Project #154 – Animation Cell

I learned how to paint an animation cell at a short workshop taught at my university by Steve Bennett, formerly of Studio Ironcat. He would drive up to DC about once a year, teach us something, tell us stories, and then wolf down plates of sushi with us at the now defunct Appetizer Plus in Rosslyn, Virginia.

Here is a picture of him with all of the ladies who attended the workshop that I took with my first digital camera. Good times.

Okay, so the workshop was a (long) while ago, but I think I can recall the steps to painting a cell. First, I drew a figure on some clear .005 acetate with a permanent marker.

The drawing was based on a doodle from my research notebook.

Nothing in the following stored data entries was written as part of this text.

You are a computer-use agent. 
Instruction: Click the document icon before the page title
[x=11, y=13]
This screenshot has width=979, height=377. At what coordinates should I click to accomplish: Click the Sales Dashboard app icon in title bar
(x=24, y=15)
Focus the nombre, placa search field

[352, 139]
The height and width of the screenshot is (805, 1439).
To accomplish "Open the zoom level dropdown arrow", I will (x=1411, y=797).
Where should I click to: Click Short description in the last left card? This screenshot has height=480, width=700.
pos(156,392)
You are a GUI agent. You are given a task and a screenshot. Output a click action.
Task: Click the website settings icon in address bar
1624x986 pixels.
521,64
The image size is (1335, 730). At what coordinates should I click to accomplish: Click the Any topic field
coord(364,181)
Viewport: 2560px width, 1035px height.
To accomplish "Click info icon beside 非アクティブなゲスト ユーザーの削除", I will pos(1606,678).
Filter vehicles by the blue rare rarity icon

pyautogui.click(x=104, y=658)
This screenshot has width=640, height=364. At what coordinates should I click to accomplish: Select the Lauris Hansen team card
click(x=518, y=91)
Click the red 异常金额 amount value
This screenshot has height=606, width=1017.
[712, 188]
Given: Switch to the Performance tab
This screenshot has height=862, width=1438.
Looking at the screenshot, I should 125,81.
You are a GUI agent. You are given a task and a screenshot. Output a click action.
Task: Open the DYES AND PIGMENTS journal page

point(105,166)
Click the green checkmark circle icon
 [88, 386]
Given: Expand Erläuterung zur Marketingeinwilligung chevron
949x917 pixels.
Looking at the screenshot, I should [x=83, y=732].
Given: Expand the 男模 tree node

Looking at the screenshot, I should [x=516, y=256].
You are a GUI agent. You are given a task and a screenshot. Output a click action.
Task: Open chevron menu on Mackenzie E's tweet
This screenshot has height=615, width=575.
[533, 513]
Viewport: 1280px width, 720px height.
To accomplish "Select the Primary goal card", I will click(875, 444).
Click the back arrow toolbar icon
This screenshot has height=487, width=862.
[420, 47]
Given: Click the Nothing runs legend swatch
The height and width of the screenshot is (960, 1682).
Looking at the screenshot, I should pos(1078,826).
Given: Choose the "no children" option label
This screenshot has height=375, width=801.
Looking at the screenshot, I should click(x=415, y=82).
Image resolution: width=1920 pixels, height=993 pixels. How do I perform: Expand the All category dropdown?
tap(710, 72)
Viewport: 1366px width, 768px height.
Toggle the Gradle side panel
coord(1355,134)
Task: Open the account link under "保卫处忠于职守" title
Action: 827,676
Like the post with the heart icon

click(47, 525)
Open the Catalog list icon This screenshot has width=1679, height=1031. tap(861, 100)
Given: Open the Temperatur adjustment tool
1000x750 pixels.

The first things to be painted in a cell are any small white highlights or details, followed by small, colored details. The idea is to start with filling in the smaller areas of color first and then gradually move to painting the largest.

I painted everything from the opposite side of my marker sketch. Sometimes permanent marker is less permanent than advertised, especially with wet paint.

Next, I painted some the shadows in and some of the darker areas of color. The nice things about cells is that they can look uneven and crappy on the painted side, but look neat and clean when flipped over.

If unwanted light shines through in certain spots when you hold it up there is no harm in doing a second coat. I used cheap opaque acrylic paints and they usually did the job in one coat.

Finally, I painted in the larger details and when those were dry I painted in the biggest areas of color.